### Your assignment
The data must be returned exactly. No line may be left out.

##########

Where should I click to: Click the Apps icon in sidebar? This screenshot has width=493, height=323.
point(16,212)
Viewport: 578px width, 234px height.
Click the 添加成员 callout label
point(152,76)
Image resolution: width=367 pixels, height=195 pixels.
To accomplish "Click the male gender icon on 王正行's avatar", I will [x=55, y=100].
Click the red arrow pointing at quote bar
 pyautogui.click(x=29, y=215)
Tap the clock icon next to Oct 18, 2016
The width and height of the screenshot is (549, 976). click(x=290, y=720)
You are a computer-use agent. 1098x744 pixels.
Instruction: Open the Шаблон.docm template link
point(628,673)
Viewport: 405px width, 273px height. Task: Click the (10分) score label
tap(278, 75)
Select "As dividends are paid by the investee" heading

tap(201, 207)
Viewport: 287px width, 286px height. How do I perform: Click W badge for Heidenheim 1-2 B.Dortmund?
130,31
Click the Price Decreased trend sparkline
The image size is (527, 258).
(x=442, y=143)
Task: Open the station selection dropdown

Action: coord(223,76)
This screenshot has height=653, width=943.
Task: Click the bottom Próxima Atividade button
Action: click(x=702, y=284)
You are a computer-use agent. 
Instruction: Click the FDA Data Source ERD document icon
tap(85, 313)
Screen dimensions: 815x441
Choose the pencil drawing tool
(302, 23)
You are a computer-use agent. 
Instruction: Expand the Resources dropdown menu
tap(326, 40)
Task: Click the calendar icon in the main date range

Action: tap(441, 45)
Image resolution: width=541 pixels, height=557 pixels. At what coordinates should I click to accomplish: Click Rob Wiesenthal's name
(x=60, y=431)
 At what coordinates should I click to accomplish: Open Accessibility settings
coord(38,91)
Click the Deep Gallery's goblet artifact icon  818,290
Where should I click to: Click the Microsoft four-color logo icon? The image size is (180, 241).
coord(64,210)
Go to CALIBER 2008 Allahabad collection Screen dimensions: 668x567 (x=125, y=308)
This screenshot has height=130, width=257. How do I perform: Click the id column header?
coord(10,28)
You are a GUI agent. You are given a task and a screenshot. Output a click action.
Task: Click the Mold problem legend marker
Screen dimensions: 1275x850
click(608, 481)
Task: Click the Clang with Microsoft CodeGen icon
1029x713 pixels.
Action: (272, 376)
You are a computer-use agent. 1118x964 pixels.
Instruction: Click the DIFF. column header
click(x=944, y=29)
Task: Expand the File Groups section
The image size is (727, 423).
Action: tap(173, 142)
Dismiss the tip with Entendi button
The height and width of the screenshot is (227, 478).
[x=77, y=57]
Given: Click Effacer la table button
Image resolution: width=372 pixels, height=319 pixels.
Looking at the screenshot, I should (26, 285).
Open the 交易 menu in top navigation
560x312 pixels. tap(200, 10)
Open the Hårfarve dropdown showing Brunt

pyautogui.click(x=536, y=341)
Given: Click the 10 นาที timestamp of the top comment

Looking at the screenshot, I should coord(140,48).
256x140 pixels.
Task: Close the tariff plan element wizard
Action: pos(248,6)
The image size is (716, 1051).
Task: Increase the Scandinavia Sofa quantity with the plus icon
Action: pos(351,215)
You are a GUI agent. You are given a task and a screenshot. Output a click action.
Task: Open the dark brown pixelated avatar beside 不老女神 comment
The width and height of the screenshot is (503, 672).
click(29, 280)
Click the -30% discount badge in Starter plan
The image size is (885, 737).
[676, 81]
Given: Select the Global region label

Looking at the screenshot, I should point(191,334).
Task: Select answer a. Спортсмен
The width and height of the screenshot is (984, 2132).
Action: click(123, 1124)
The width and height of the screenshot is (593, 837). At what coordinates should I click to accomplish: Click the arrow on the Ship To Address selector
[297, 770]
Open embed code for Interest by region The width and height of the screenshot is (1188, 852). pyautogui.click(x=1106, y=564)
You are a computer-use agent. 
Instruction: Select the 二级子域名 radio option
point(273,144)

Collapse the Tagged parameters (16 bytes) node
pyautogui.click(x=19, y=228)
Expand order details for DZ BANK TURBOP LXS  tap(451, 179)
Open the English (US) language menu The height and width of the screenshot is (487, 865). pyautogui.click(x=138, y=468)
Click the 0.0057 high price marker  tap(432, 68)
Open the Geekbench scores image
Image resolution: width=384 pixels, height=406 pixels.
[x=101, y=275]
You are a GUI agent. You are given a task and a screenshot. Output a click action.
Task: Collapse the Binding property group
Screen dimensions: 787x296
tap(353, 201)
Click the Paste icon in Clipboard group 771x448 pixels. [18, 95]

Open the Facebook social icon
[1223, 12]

##########

### Your solution
Where should I click to: Click the Apps icon in sidebar? This screenshot has width=493, height=323.
point(16,212)
Viewport: 578px width, 234px height.
Click the 添加成员 callout label
point(152,76)
Image resolution: width=367 pixels, height=195 pixels.
To accomplish "Click the male gender icon on 王正行's avatar", I will [x=55, y=100].
Click the red arrow pointing at quote bar
 pyautogui.click(x=29, y=215)
Tap the clock icon next to Oct 18, 2016
The width and height of the screenshot is (549, 976). click(x=290, y=720)
You are a computer-use agent. 1098x744 pixels.
Instruction: Open the Шаблон.docm template link
point(628,673)
Viewport: 405px width, 273px height. Task: Click the (10分) score label
tap(278, 75)
Select "As dividends are paid by the investee" heading

tap(201, 207)
Viewport: 287px width, 286px height. How do I perform: Click W badge for Heidenheim 1-2 B.Dortmund?
130,31
Click the Price Decreased trend sparkline
The image size is (527, 258).
(x=442, y=143)
Task: Open the station selection dropdown

Action: coord(223,76)
This screenshot has height=653, width=943.
Task: Click the bottom Próxima Atividade button
Action: click(x=702, y=284)
You are a computer-use agent. 
Instruction: Click the FDA Data Source ERD document icon
tap(85, 313)
Screen dimensions: 815x441
Choose the pencil drawing tool
(302, 23)
You are a computer-use agent. 
Instruction: Expand the Resources dropdown menu
tap(326, 40)
Task: Click the calendar icon in the main date range

Action: tap(441, 45)
Image resolution: width=541 pixels, height=557 pixels. At what coordinates should I click to accomplish: Click Rob Wiesenthal's name
(x=60, y=431)
 At what coordinates should I click to accomplish: Open Accessibility settings
coord(38,91)
Click the Deep Gallery's goblet artifact icon  818,290
Where should I click to: Click the Microsoft four-color logo icon? The image size is (180, 241).
coord(64,210)
Go to CALIBER 2008 Allahabad collection Screen dimensions: 668x567 (x=125, y=308)
This screenshot has height=130, width=257. How do I perform: Click the id column header?
coord(10,28)
You are a GUI agent. You are given a task and a screenshot. Output a click action.
Task: Click the Mold problem legend marker
Screen dimensions: 1275x850
click(608, 481)
Task: Click the Clang with Microsoft CodeGen icon
1029x713 pixels.
Action: (272, 376)
You are a computer-use agent. 1118x964 pixels.
Instruction: Click the DIFF. column header
click(x=944, y=29)
Task: Expand the File Groups section
The image size is (727, 423).
Action: tap(173, 142)
Dismiss the tip with Entendi button
The height and width of the screenshot is (227, 478).
[x=77, y=57]
Given: Click Effacer la table button
Image resolution: width=372 pixels, height=319 pixels.
Looking at the screenshot, I should (26, 285).
Open the 交易 menu in top navigation
560x312 pixels. tap(200, 10)
Open the Hårfarve dropdown showing Brunt

pyautogui.click(x=536, y=341)
Given: Click the 10 นาที timestamp of the top comment

Looking at the screenshot, I should coord(140,48).
256x140 pixels.
Task: Close the tariff plan element wizard
Action: pos(248,6)
The image size is (716, 1051).
Task: Increase the Scandinavia Sofa quantity with the plus icon
Action: pos(351,215)
You are a GUI agent. You are given a task and a screenshot. Output a click action.
Task: Open the dark brown pixelated avatar beside 不老女神 comment
The width and height of the screenshot is (503, 672).
click(29, 280)
Click the -30% discount badge in Starter plan
The image size is (885, 737).
[676, 81]
Given: Select the Global region label

Looking at the screenshot, I should point(191,334).
Task: Select answer a. Спортсмен
The width and height of the screenshot is (984, 2132).
Action: click(123, 1124)
The width and height of the screenshot is (593, 837). At what coordinates should I click to accomplish: Click the arrow on the Ship To Address selector
[297, 770]
Open embed code for Interest by region The width and height of the screenshot is (1188, 852). pyautogui.click(x=1106, y=564)
You are a computer-use agent. 
Instruction: Select the 二级子域名 radio option
point(273,144)

Collapse the Tagged parameters (16 bytes) node
pyautogui.click(x=19, y=228)
Expand order details for DZ BANK TURBOP LXS  tap(451, 179)
Open the English (US) language menu The height and width of the screenshot is (487, 865). pyautogui.click(x=138, y=468)
Click the 0.0057 high price marker  tap(432, 68)
Open the Geekbench scores image
Image resolution: width=384 pixels, height=406 pixels.
[x=101, y=275]
You are a GUI agent. You are given a task and a screenshot. Output a click action.
Task: Collapse the Binding property group
Screen dimensions: 787x296
tap(353, 201)
Click the Paste icon in Clipboard group 771x448 pixels. [18, 95]

Open the Facebook social icon
[1223, 12]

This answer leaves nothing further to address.